Why stacking? The meta-learner learns which base model to trust for which type of input — correcting individual model errors and achieving higher accuracy than any single model alone.

⚡ Real-Time Detection Pipeline

 Step 1  ─►  Capture raw packets via Scapy
 Step 2  ─►  Maintain per-flow statistics in memory
 Step 3  ─►  Extract 6 feature values per flow
 Step 4  ─►  Pass feature vector to stacked ML model
 Step 5  ─►  Receive attack probability score (0.0 – 1.0)
 Step 6  ─►  Apply threshold (default: 0.6)
              │
              ├──► score ≥ 0.6 → 🚨 ATTACK
              └──► score < 0.6 → ✅ BENIGN
 Step 7  ─►  Log result to CSV + MongoDB
 Step 8  ─►  Push alert to React Dashboard via REST API

📈 Evaluation Metrics

Metric	What It Measures
Accuracy	Overall correct predictions across all classes
Precision	How many flagged alerts are true attacks (minimizes false positives)
Recall	How many real attacks are caught (minimizes missed detections)
F1-Score	Harmonic mean of Precision and Recall
ROC-AUC	Threshold-independent discrimination ability

📊 Dashboard Features

🔴 Real-Time Monitoring

Live attack alerts with timestamp, source/destination IPs, and probability score
Continuously updated benign traffic log

📉 Visualizations

Chart	Purpose
Pie Chart	Attack vs Benign traffic distribution
Line Chart	Attack frequency trend over time

🗂️ Traffic Log Table

Column	Description
Source IP	Origin address
Destination IP	Target address
Timestamp	Detection time
Prediction	🚨 ATTACK / ✅ BENIGN
Probability	Model confidence score

🔎 Filters & Export

Search logs by IP address
Filter by prediction label (ATTACK / BENIGN)
Time range selection
Export to CSV or PDF

📂 Project Structure

ML_NIDS/
│
├── 📁 data/                        # CICIDS2018 dataset files
│   └── *.csv                       # Raw and preprocessed data
│
├── 📁 detection-engine/            # Python ML core
│   ├── realtime_detector.py        # Main detection loop
│   ├── feature_extractor.py        # Flow-based feature computation
│   ├── simulate_attack.py          # Attack traffic generator
│   └── 📁 models/                  # Trained .pkl model files
│       ├── random_forest.pkl
│       ├── xgboost_model.pkl
│       ├── lightgbm_model.pkl
│       └── stacked_ensemble.pkl
│
├── 📁 server/                      # Node.js + Express backend
│   ├── 📁 models/                  # Mongoose schemas
│   ├── 📁 routes/                  # API route handlers
│   └── server.js                   # Entry point (port 5000)
│
├── 📁 client/                      # React frontend
│   ├── 📁 components/              # Reusable UI components
│   ├── 📁 pages/                   # Dashboard pages
│   └── App.js                      # Root component (port 3000)
│
├── 📁 logs/                        # CSV detection logs
├── 📁 docs/                        # Reports & analysis notebooks
└── README.md

🚀 Installation & Setup

Prerequisites

Make sure the following are installed and running before setup:

Requirement	Version
Python	3.10+
Node.js	16+
MongoDB	Running locally (default port 27017)
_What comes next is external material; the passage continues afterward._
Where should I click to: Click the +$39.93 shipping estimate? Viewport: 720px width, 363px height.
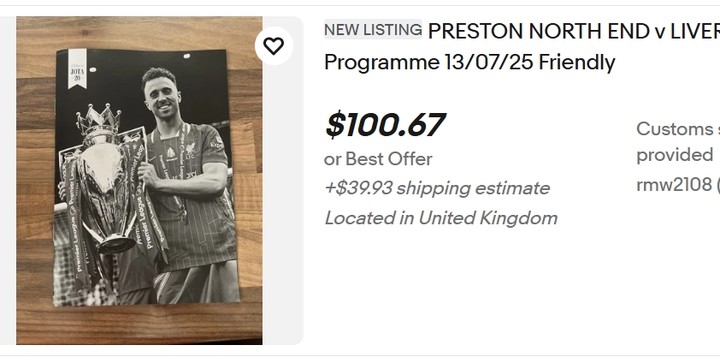(x=437, y=188)
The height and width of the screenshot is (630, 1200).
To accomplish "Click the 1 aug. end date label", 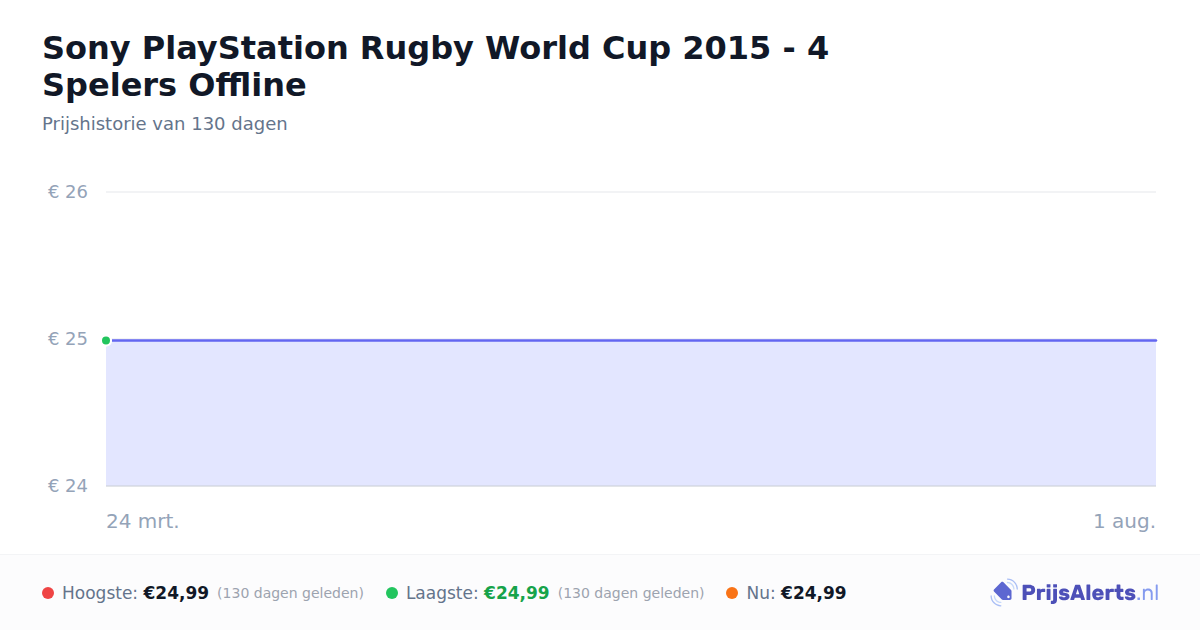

Step 1 — Clone the Repository

git clone https://github.com/ManojThamke/ML_NIDS.git
cd ML_NIDS

Step 2 — Python Environment Setup

# Create and activate a virtual environment
python -m venv venv

# Windows
venv\Scripts\activate

# macOS / Linux
source venv/bin/activate

# Install Python dependencies
pip install pandas numpy scikit-learn joblib scapy matplotlib seaborn xgboost lightgbm

Step 3 — Start the Detection Engine

cd detection-engine
python realtime_detector.py

⚠️ Permissions required: Run as Administrator on Windows or with sudo on Linux/macOS for raw packet capture.
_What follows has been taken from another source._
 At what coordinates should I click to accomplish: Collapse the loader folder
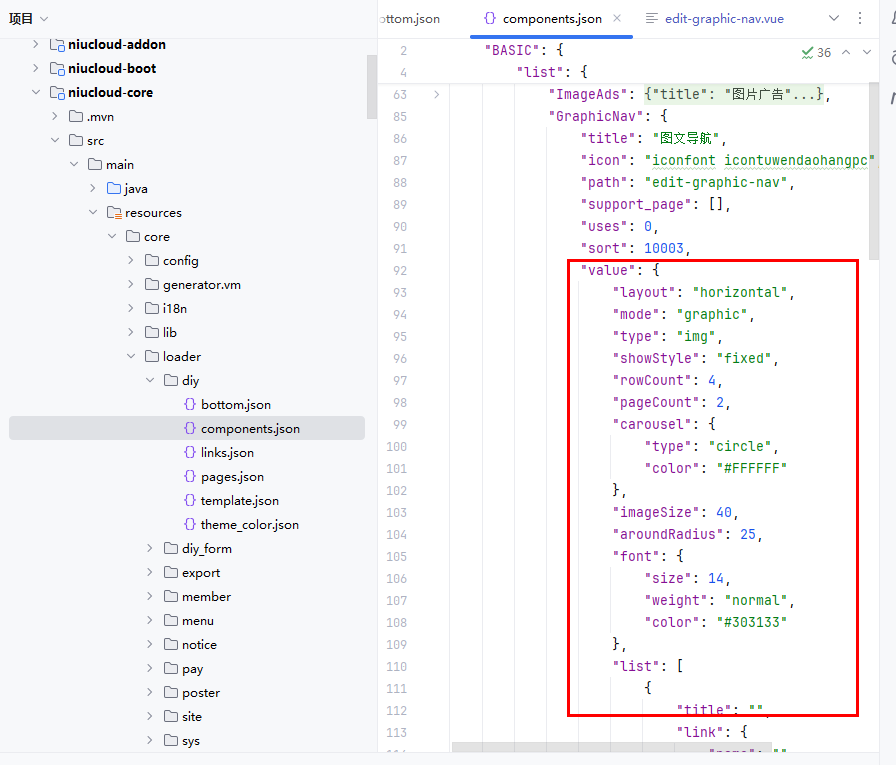(x=132, y=357)
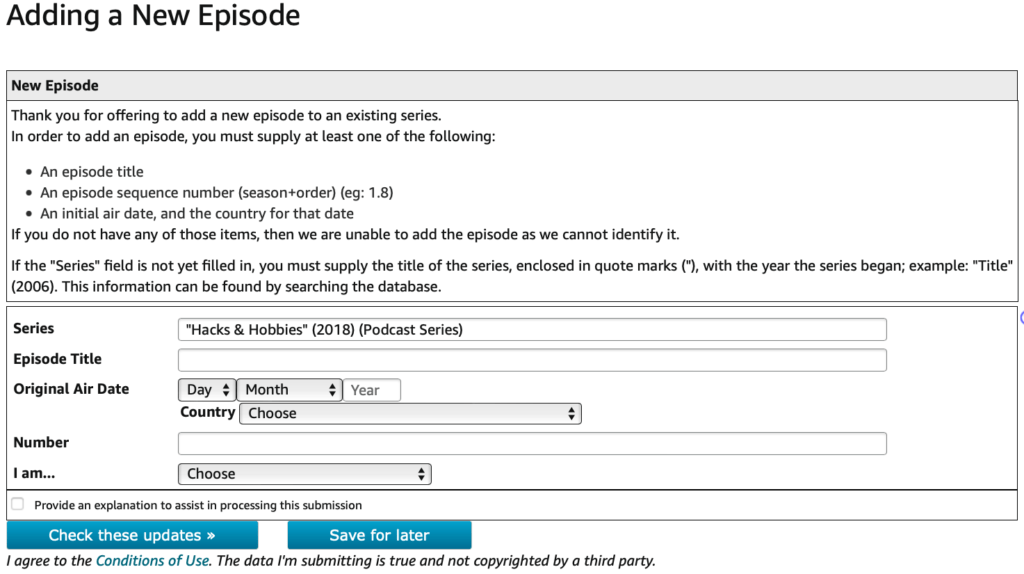Click the Save for later button

379,535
Step 4 — Start the Backend Server

cd server
npm install
npm start

Backend REST API runs at http://localhost:5000

Step 5 — Launch the React Dashboard

cd client
npm install
npm start

Dashboard accessible at http://localhost:3000

🧪 Testing Strategy

✅ Benign Traffic Simulation

Normal web browsing
Video/audio streaming traffic

🚨 Attack Simulation

Run these commands from within the detection-engine/ directory:

python simulate_attack.py --type udp_flood
python simulate_attack.py --type port_scan
python simulate_attack.py --type syn_flood

Attack Type	Method	Description
UDP Flood	Scapy UDP packet burst	Overwhelms target with UDP datagrams
Port Scan	Sequential port probing	Identifies open ports on target host
SYN Flood	Half-open TCP connections	Exhausts server connection table

📌 Results & Achievements

Metric	Result
🎯 Detection Accuracy	~90%+ on CICIDS2018 test set
⚡ Real-Time Monitoring	✅ Fully functional
🧬 Ensemble Improvement over Single Models	✅ Confirmed
📊 Live Dashboard with Alerts	✅ Operational
📁 Dual Logging (CSV + MongoDB)	✅ Working

⚠️ Limitations

Limitation	Details
Computational overhead	Ensemble inference is slower than single models
Feature dependency	Detection quality is tied to feature engineering quality
Hardware sensitivity	Performance varies on low-resource machines
Dataset gap	Trained on CICIDS2017; real-world accuracy may differ

🔮 Future Scope

Enhancement	Description
🧠 Deep Learning	LSTM / CNN / Transformer models for sequential traffic analysis
☁️ Cloud Deployment	Containerized deployment on AWS / Azure / GCP
🔥 Auto-Blocking	Automatic firewall rule injection on confirmed attack detection
⚡ WebSocket Streaming	True real-time push to frontend (replacing polling)
📱 Mobile Dashboard	React Native monitoring app for on-the-go alerting
🔍 Explainability	SHAP / LIME integration for interpretable predictions
🗂️ Multi-Dataset Support	Extend to NSL-KDD, UNSW-NB15 for generalization testing

👨‍💻 Author

Manoj Thamke
Final Year B.E. — Information Technology

📜 License

This project is developed for academic and educational purposes. You are free to reference, study, and build upon it with attribution.

🤝 Contributing

Contributions, suggestions, and improvements are welcome!

1. 🍴 Fork the repository
2. 🌿 Create a feature branch     →  git checkout -b feature/your-feature
3. 💬 Commit your changes         →  git commit -m 'Add: your feature description'
4. 📤 Push to your branch         →  git push origin feature/your-feature
5. 🔁 Open a Pull Request

Please ensure your code follows existing conventions and is well-documented.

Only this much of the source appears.